Ardozyga secta

Scientific classification
- Kingdom: Animalia
- Phylum: Arthropoda
- Clade: Pancrustacea
- Class: Insecta
- Order: Lepidoptera
- Family: Gelechiidae
- Genus: Ardozyga
- Species: A. secta
- Binomial name: Ardozyga secta (Meyrick, 1921)
- Synonyms: Protolechia secta Meyrick, 1921;

= Ardozyga secta =

- Authority: (Meyrick, 1921)
- Synonyms: Protolechia secta Meyrick, 1921

Species of moth

Ardozyga secta is a species of moth in the family Gelechiidae. It was described by Edward Meyrick in 1921. It is found in Australia, where it has been recorded from southern Queensland.

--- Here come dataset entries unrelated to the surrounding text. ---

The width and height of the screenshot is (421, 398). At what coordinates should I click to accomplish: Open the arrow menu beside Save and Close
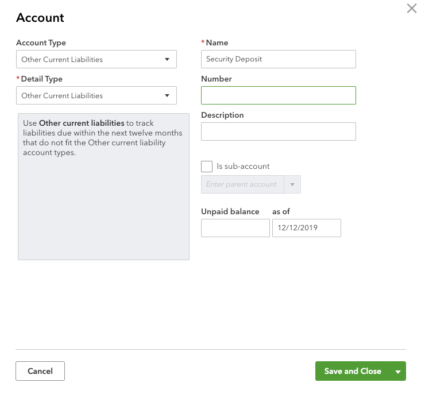(397, 372)
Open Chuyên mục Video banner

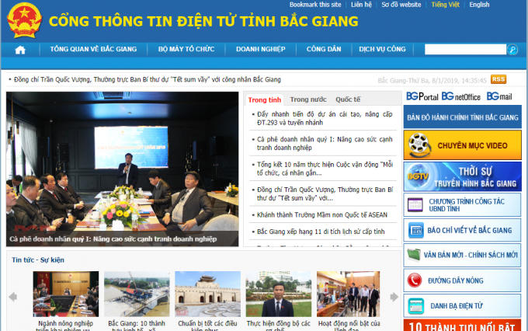tap(462, 145)
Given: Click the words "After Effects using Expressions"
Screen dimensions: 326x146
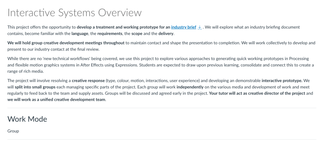Looking at the screenshot, I should pos(112,65).
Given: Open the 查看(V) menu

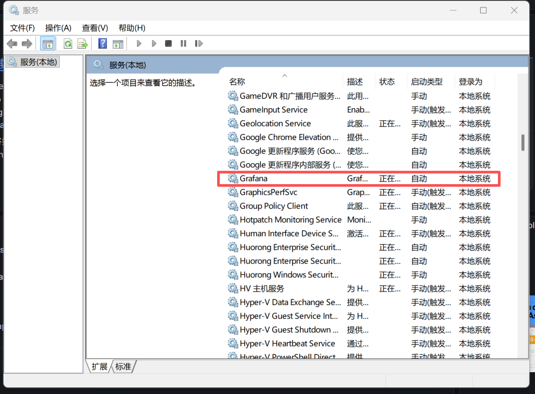Looking at the screenshot, I should (x=95, y=28).
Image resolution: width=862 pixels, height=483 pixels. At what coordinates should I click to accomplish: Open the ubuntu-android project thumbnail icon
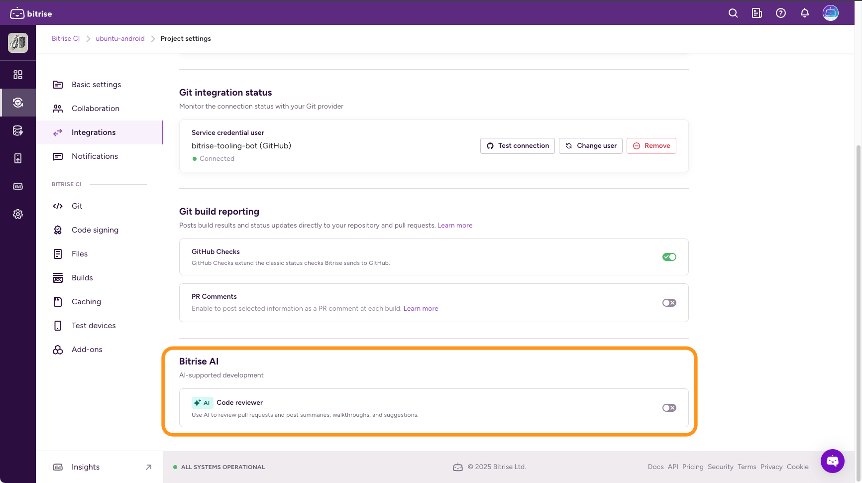[18, 43]
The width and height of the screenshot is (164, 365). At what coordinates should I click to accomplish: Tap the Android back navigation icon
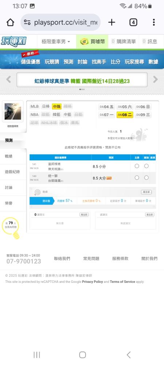tap(129, 355)
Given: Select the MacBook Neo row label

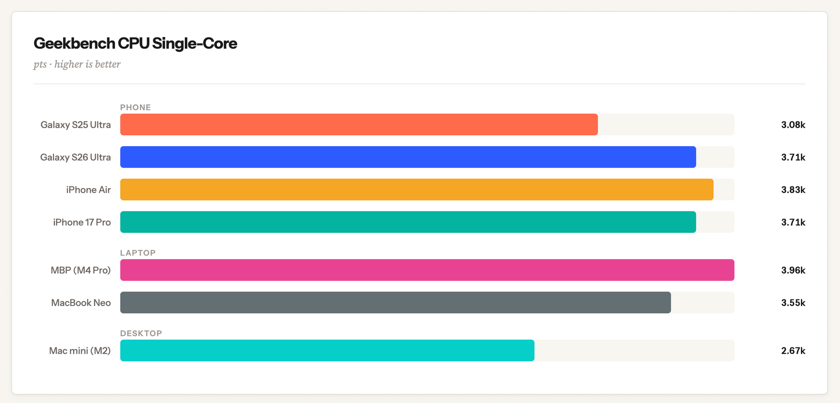Looking at the screenshot, I should pos(81,303).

The wingspan is about 15 mm. The forewings are pale ochreous irrorated dark fuscous, with some irregular ferruginous-ochreous suffusion towards the base, on the fold, and beneath the costa. The discal stigmata are represented by elongate blackish streaks, the plical similar but shorter, rather beyond the first discal. There is a blackish mark on the fold towards the extremity and an angulated series of cloudy blackish marks just before the posterior part of the costa and termen, preceded by cloudy ferruginous-ochreous spots. The hindwings are grey, pale towards the base.